Saturday, May 21, 2011

Seldom Fidelis

I guess everyone saw this one coming;  that is, everyone except lil' ol' idealistic, romanticizing me.

It'll be different this time, better, and I swear that I won't get hurt this time.  Until I did.  Oh, Saucony Peregrines, I thought you were the answer but you only raised more questions when I began to feel pain in my left iliotibial band, questions like, "I wonder what shoe I'm going to have to try now?"

Here's the answer:

A new pair of Vibram FiveFinger Bikilas.  If they look vaguely familiar, it's because I'd actually had a green-and-white pair last year.  They were my first pair of minimalist running shoes, my inauguration into midfoot striding, and I was delirious about them for the few weeks that I had them, aching soleus muscles and all, until I noticed that the outsole seemed to be peeling away from the upper.  I took them back to the store and asked, "is this normal?"  To which the reply was, "nope," and I received a full refund.  "Okay;  can I get another pair?"  It was then that I learned that Vibram was entirely out of stock and it'd be another eight months before a new shipment came in.  Eight months!?  Glum city!  Shoulders slumped, I left the store, and developed a beautiful long termer with Nike's Free Run+ (more to come on the Nike Free Run line), which are what I wore to run the drizzly 2011 L.A. Marathon.

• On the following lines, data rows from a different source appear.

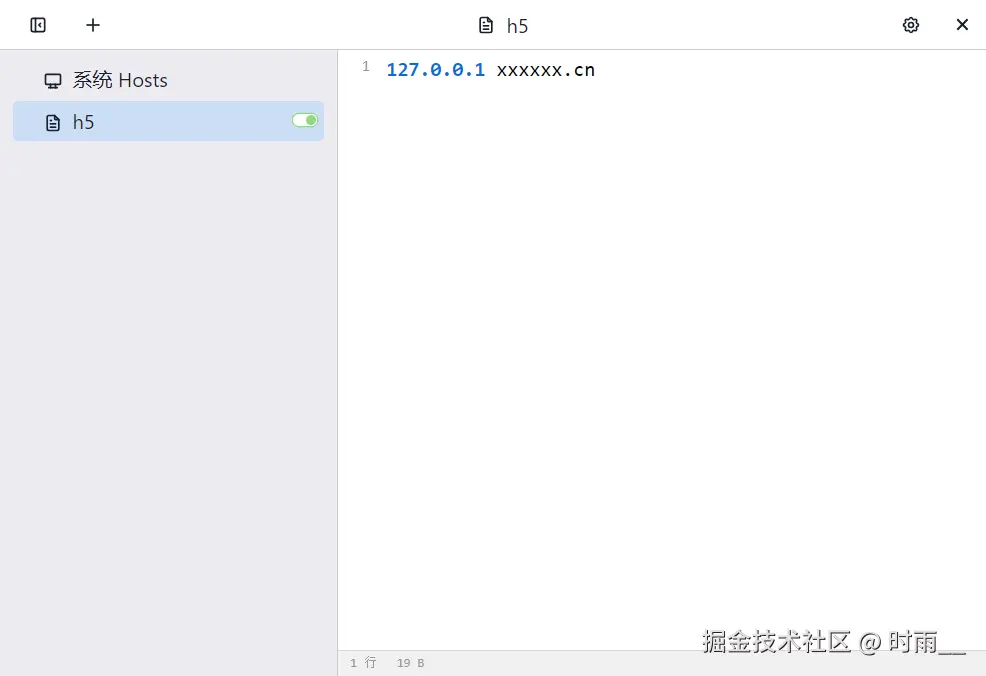The image size is (986, 676).
Task: Click the file icon beside h5 in sidebar
Action: 52,122
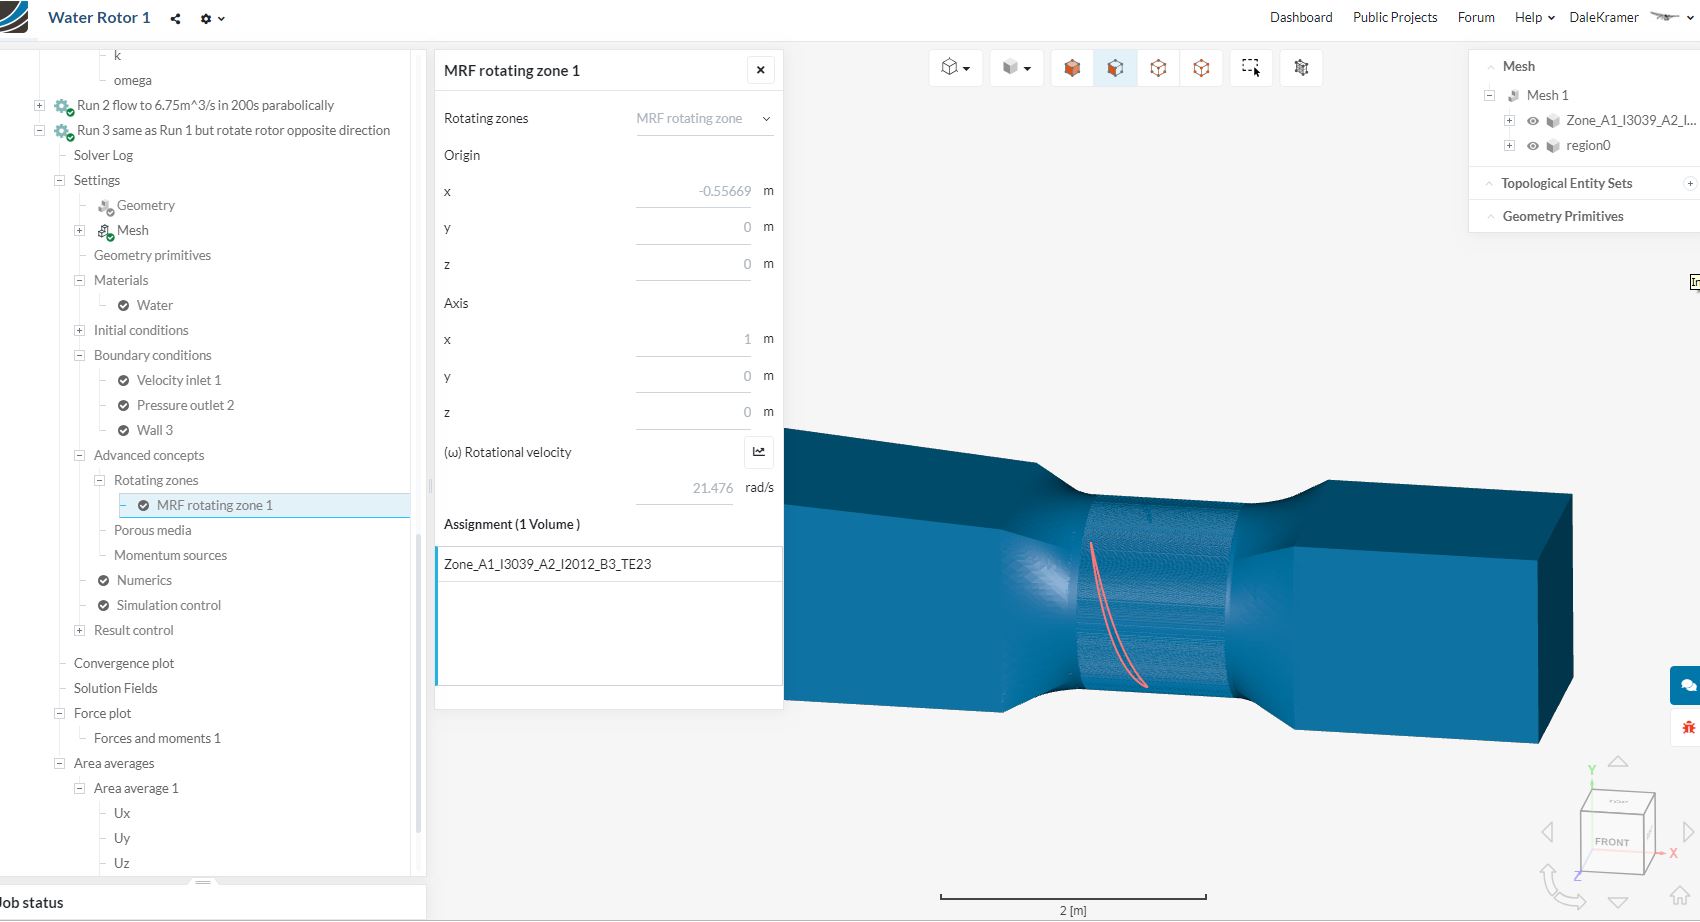Viewport: 1700px width, 922px height.
Task: Open the Forum link
Action: coord(1475,18)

But as you've noticed over the past few posts, it's been time to find a new pair of shoes, and here're the latest belles of the ball:

All 10 piggies!  The Bikilas are named after Abebe Bikila, an Ethiopian marathoner who ran unshod to gold in the 1960 Rome summer Olympics.  (I'd tried the Vibram TrekSports briefly last fall but discovered that they gave me wicked blisters, which meant they went straight back to REI.)

Frankly, after my dalliance with VFFs last year, I hadn't given serious thought to getting another pair, thinking things like, hey, maybe they were just a gimmick, and besides, my wife is glad that I'm not wearing toe-shoes, but then Vibrams made a cameo in Parks and Recreation as part of Chris Trager's collection, and then after the capture of Osama bin Laden, these pictures came out on the birthdayshoes.com website about Special Forces footwear:

wherein some astute, perhaps footwear-obsessed observer, noted what the SeAL was tiptoeing through the tulips in:
Okay, so maybe you'll be tempted to joke that seeing these toe-shoes made Osama die of laughter, but I somehow think the double-tap bullets to the chest and head were the actual cause of death.
I didn't get the camouflage KSOs shown here, but rather got the Bikilas as Vibram's most running-specific FiveFingers shoes.  The soles on the Bikilas are a whole 2mm thicker, i.e. more padded, than the KSOs, and they have a slightly grippier treading:

I picked them up today at REI (20% anniversary sale!), and even though I should be getting ready to go to Milwaukee tomorrow, couldn't resist taking them for a spin.

I've written before about running in zero-drop shoes, and the Bikilas were familiar territory.  You get the same tap-tap-tap sound from the foot pods, although now that I've had a chance to sample several different kinds of minimalist shoes I have a better sense of what people mean when they say that one style has more cushioning versus another pair, etc.  It's nice to run in zero-drop shoes again, although I can tell where my knees have been weakened a little by running in more padded, built-up trainers, but at least there's no IT band pain.  Unlike the first pair of Bikilas I had last year, which had a totally hot-spot free liner, I noticed a little burning on the lateral midsole of my left foot.  But running down the street in these foot-gloves felt good, my running form tightened up naturally, and even though they may look a little ridiculous, perhaps in the right setting they could look intimidating to, say, a terrorist.

Probably not if I'm wearing them;  they'd probably just laugh at my farmer's tan.

First Run in New Vibram FiveFingers Bikilas
3.55 mi.  28 min.:31 sec.  8:01 pace.